Exercise goal => Write out again, word for word, the lines below from the line that holds "You are a GUI" through the line that holds "This screenshot has width=1024, height=483.", omitting pictures.

Given entries =>

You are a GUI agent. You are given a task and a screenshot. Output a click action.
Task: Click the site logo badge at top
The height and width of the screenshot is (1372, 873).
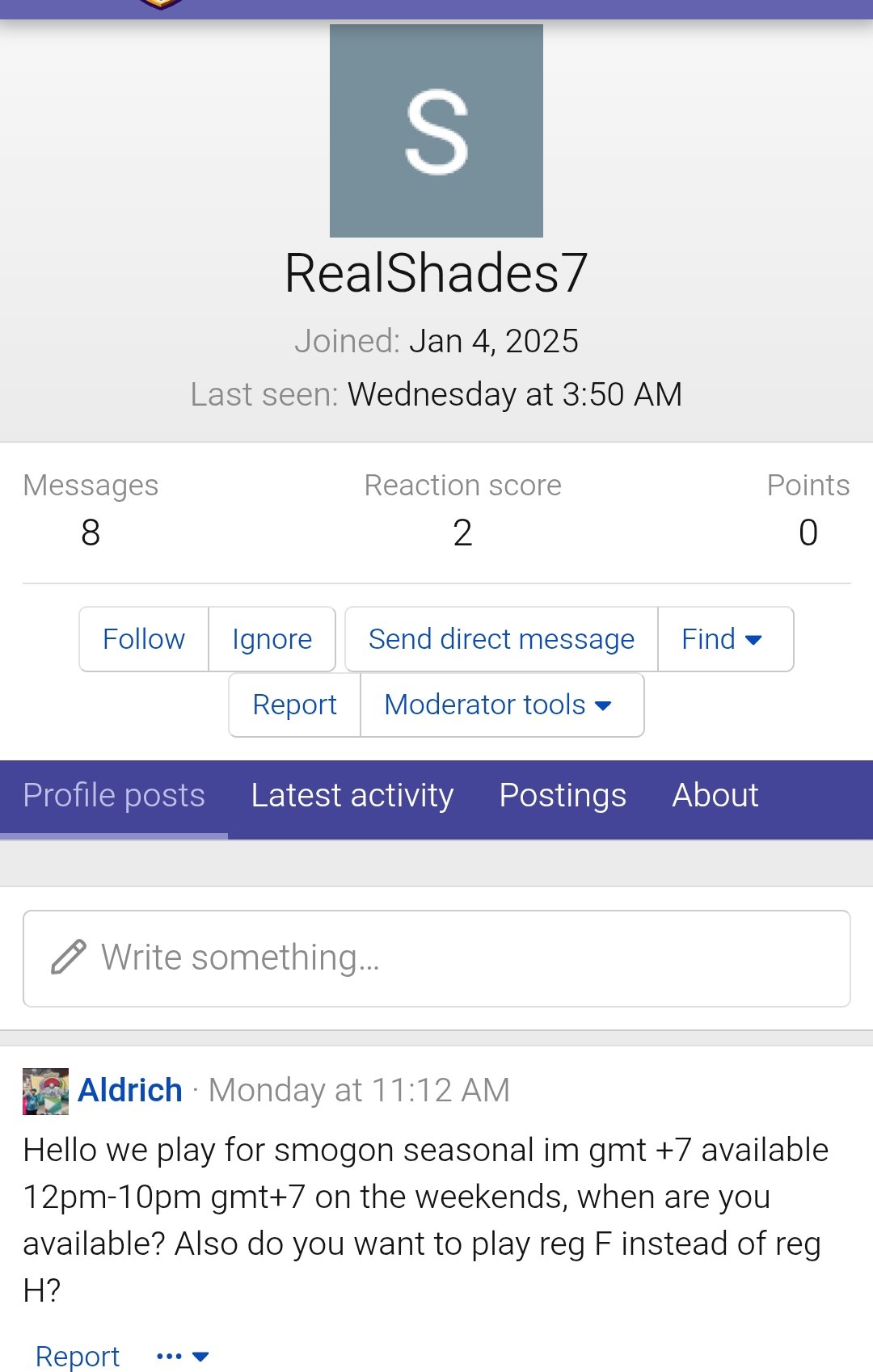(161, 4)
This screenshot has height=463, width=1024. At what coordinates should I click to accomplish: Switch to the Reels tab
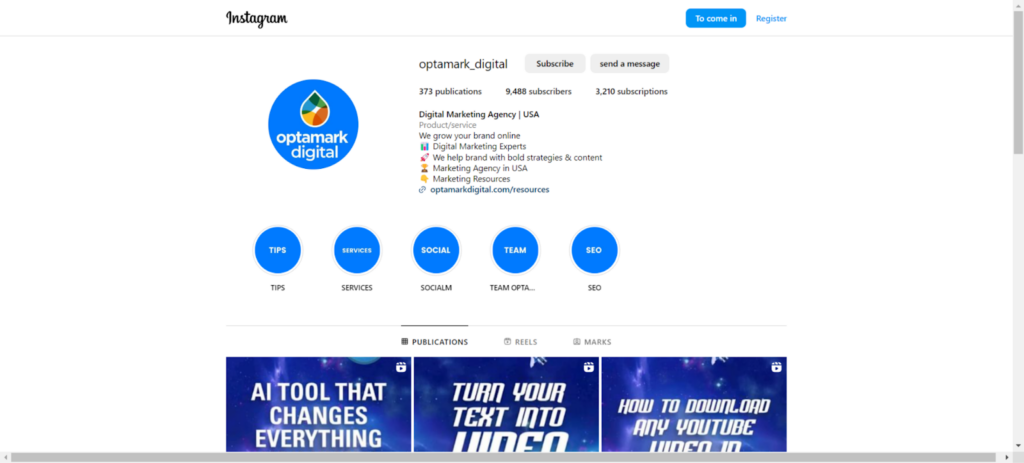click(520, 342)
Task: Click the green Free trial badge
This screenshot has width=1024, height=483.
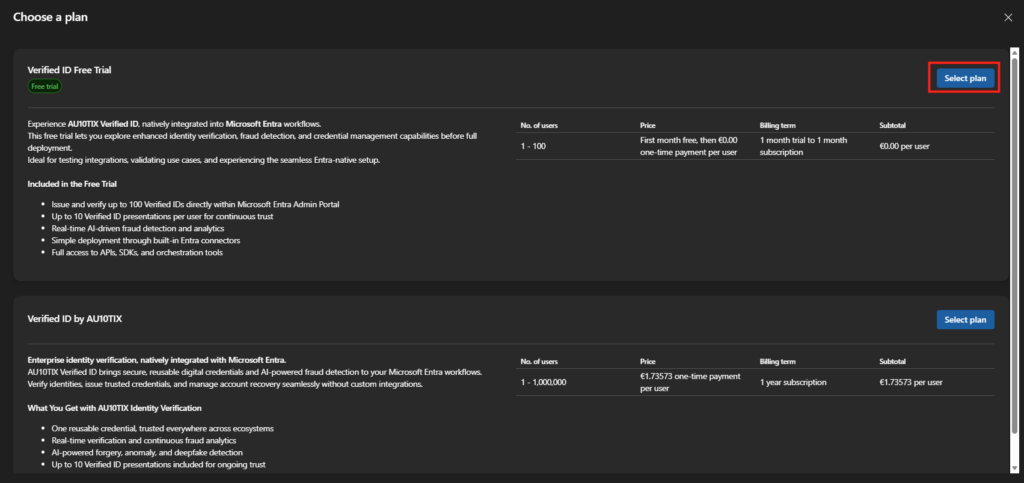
* * *
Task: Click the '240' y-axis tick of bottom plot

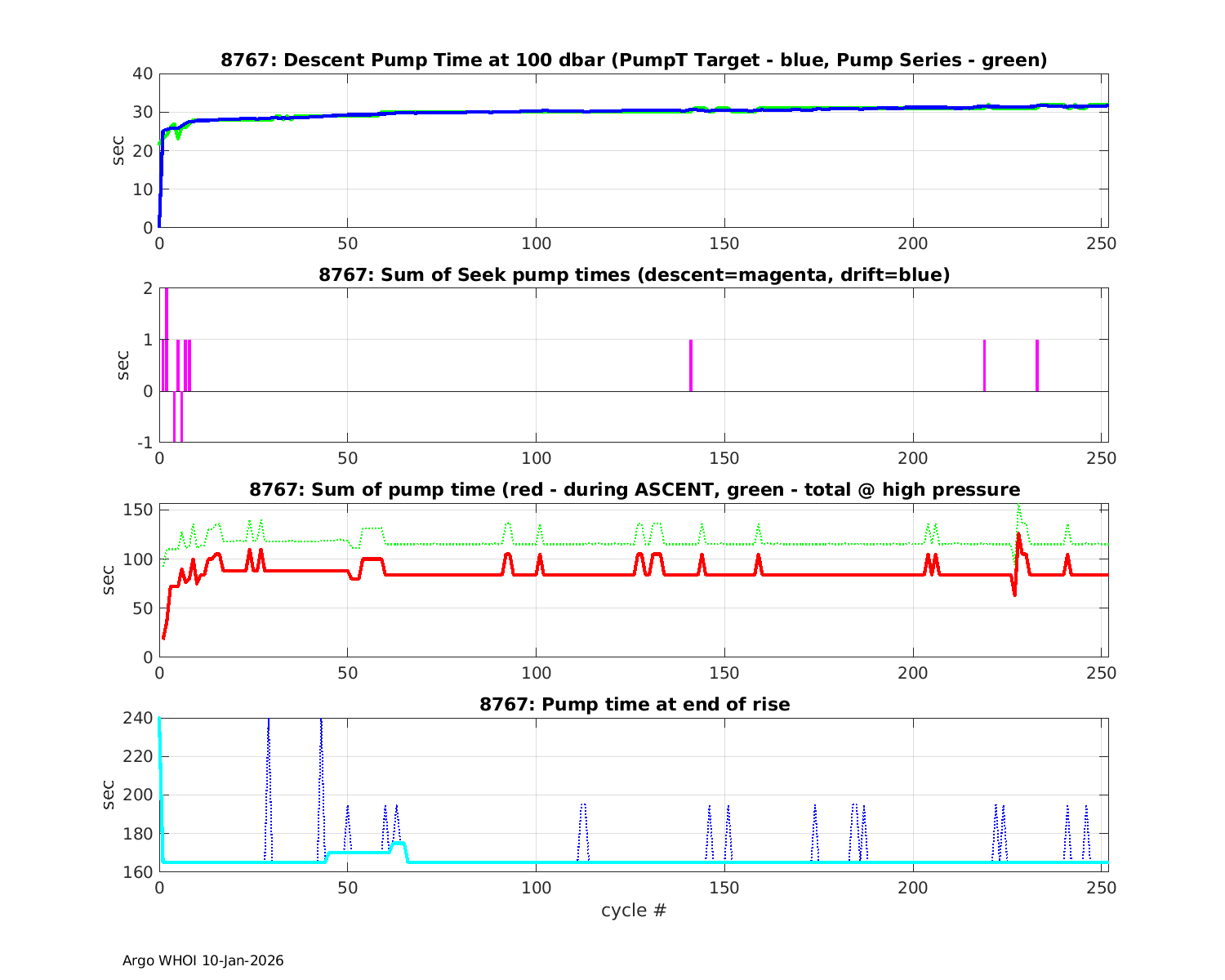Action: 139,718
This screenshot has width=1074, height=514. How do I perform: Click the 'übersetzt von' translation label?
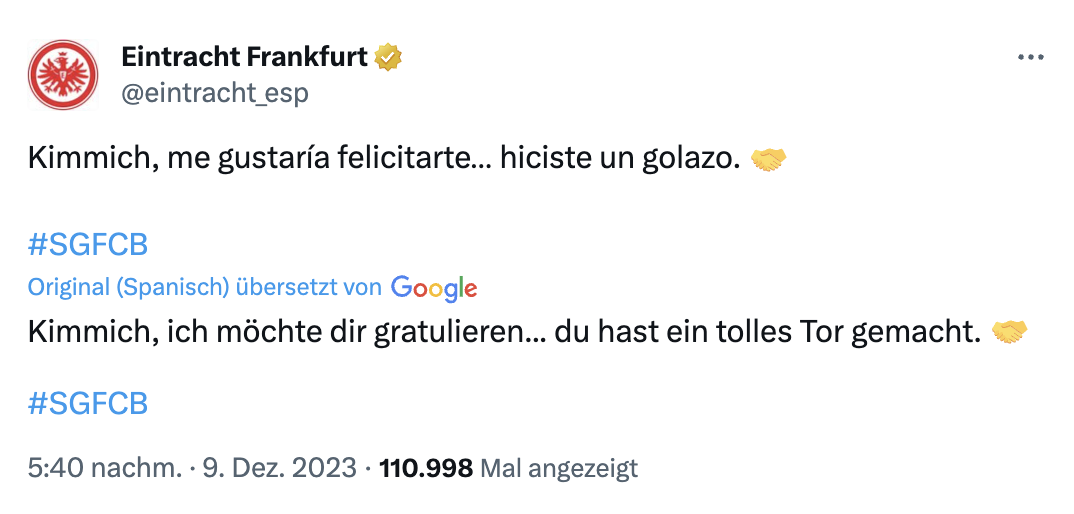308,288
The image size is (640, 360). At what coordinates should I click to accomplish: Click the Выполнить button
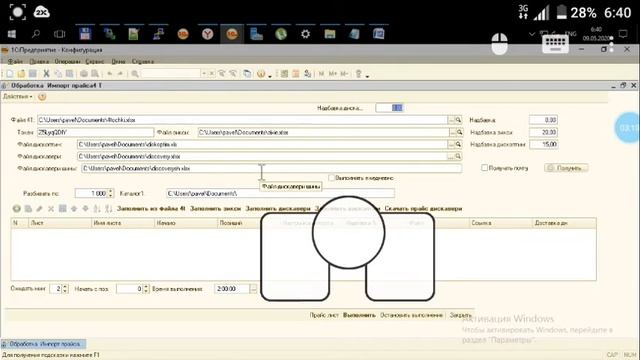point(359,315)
--
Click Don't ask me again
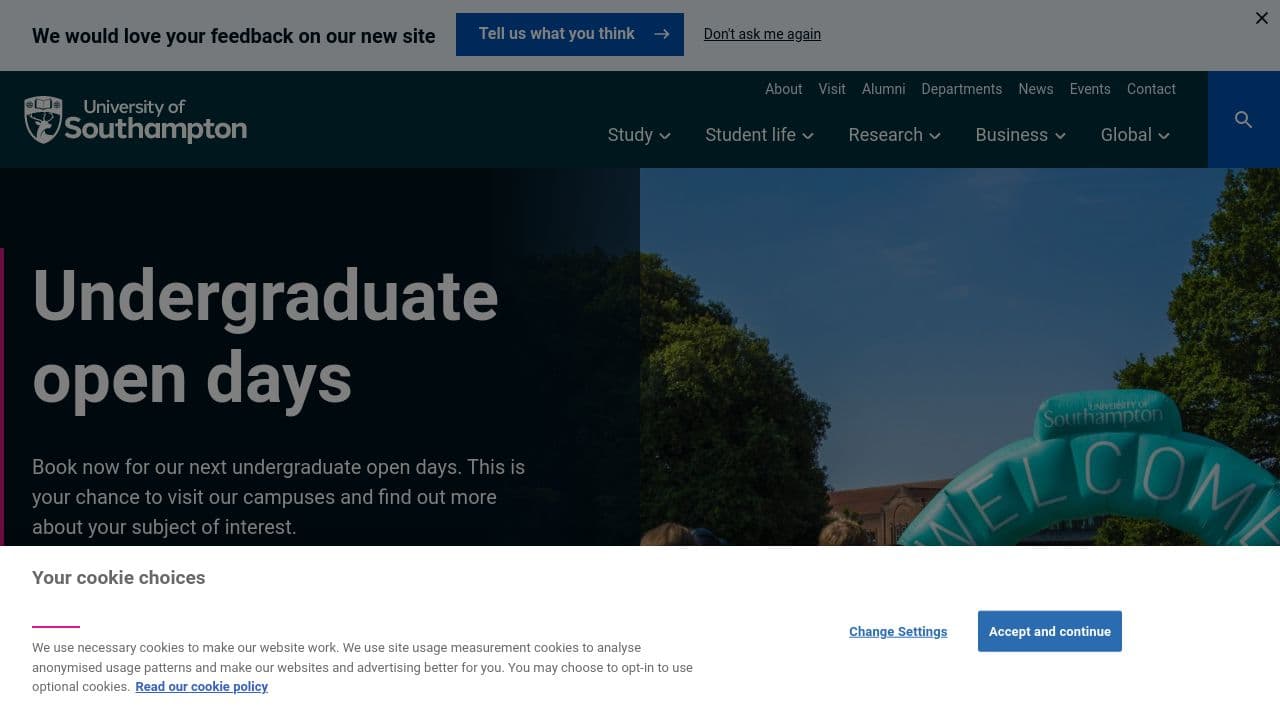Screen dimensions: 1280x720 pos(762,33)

Result of this task =>
You are a GUI agent. You are given a task and a screenshot. Output a click action.
Task: Click the site logo badge at top
The height and width of the screenshot is (1372, 873).
(161, 4)
This screenshot has height=463, width=1024. At what coordinates should I click to accomplish: Switch to the Reels tab
click(520, 342)
Task: Click the green Free trial badge
This screenshot has width=1024, height=483.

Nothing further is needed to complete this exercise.